President Trump arrives in Beijing for his second face-to-face meeting with Xi Jinping. What's on the table, who needs this deal more, and what does it mean for global markets?

Months after slapping 145% tariffs on Chinese imports, Donald Trump flew to Beijing on Wednesday for a face-to-face meeting with Xi Jinping—his second. The man who started the trade war is now sitting across the table from the man he started it with.

Why Now, and Why Beijing

The meeting doesn't happen in a vacuum. Earlier this year, the Trump administration imposed triple-digit tariffs on a sweeping range of Chinese goods, triggering retaliatory measures from Beijing that hit American agricultural exports and manufacturing inputs. Both economies absorbed the blows—and both are showing bruises.

The timing matters. In the US, inflation pressures from tariff pass-through costs are becoming a political liability ahead of November's midterm elections. In China, a prolonged property slump and weak domestic consumption have made export revenue more critical than ever. Neither side can afford the fight to go on indefinitely, and both know it. This meeting is less about friendship and more about arithmetic.

What's Actually on the Table

Three clusters of issues are expected to dominate the talks.

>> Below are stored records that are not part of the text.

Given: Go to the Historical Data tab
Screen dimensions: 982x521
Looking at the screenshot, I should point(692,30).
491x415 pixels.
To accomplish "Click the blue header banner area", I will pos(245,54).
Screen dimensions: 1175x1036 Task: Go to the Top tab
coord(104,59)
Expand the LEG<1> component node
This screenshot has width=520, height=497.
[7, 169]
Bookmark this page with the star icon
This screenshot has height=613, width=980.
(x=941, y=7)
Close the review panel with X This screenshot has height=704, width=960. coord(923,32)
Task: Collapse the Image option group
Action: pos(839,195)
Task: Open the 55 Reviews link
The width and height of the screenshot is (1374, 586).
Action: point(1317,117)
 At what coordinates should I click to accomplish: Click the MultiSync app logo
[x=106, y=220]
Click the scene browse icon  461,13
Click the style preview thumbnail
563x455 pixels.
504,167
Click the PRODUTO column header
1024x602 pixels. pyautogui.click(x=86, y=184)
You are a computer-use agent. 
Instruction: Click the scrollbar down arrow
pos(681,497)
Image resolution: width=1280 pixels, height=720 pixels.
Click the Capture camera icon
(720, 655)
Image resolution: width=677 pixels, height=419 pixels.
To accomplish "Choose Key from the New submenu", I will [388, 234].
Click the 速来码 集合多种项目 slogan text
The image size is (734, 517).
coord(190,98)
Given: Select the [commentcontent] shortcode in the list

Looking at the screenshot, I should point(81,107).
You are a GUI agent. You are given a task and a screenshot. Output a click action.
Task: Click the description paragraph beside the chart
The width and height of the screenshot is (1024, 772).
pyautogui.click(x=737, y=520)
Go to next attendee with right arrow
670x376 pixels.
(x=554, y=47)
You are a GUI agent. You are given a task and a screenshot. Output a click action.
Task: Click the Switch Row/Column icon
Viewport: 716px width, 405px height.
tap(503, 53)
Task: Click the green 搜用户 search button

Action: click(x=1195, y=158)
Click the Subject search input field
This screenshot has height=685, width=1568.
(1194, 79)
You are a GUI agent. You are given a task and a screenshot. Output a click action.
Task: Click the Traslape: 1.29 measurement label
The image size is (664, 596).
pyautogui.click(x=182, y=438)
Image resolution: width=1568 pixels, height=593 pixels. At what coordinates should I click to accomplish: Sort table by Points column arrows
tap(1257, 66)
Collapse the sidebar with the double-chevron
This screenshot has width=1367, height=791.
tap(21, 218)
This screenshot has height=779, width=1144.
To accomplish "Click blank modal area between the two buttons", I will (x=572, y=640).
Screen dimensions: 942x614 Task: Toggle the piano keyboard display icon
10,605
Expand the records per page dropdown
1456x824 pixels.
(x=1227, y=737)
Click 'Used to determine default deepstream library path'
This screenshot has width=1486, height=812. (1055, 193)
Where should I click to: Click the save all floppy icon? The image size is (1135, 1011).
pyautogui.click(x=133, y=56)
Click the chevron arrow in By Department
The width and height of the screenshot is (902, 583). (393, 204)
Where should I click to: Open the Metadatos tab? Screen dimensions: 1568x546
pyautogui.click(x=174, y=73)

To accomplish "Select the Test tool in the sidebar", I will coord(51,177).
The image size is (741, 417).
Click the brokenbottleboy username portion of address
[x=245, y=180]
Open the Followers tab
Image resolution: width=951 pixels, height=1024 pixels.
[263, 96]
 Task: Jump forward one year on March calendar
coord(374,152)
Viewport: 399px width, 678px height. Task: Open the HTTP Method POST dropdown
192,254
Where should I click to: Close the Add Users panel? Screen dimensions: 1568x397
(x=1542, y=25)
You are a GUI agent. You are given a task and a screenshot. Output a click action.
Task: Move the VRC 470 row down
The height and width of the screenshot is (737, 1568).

First, a phased tariff reduction framework. Washington is believed to favor a selective approach—keeping high-rate tariffs on strategic goods like semiconductors and EV batteries while easing duties on consumer products where American shoppers feel the pinch most directly. Beijing will push back, demanding relief on tech-sector restrictions before agreeing to anything.

Second, fentanyl precursor controls. The Trump administration has consistently demanded that China do more to stop the flow of chemical precursors used to manufacture fentanyl. Beijing has signaled willingness to cooperate—but only in exchange for concessions elsewhere.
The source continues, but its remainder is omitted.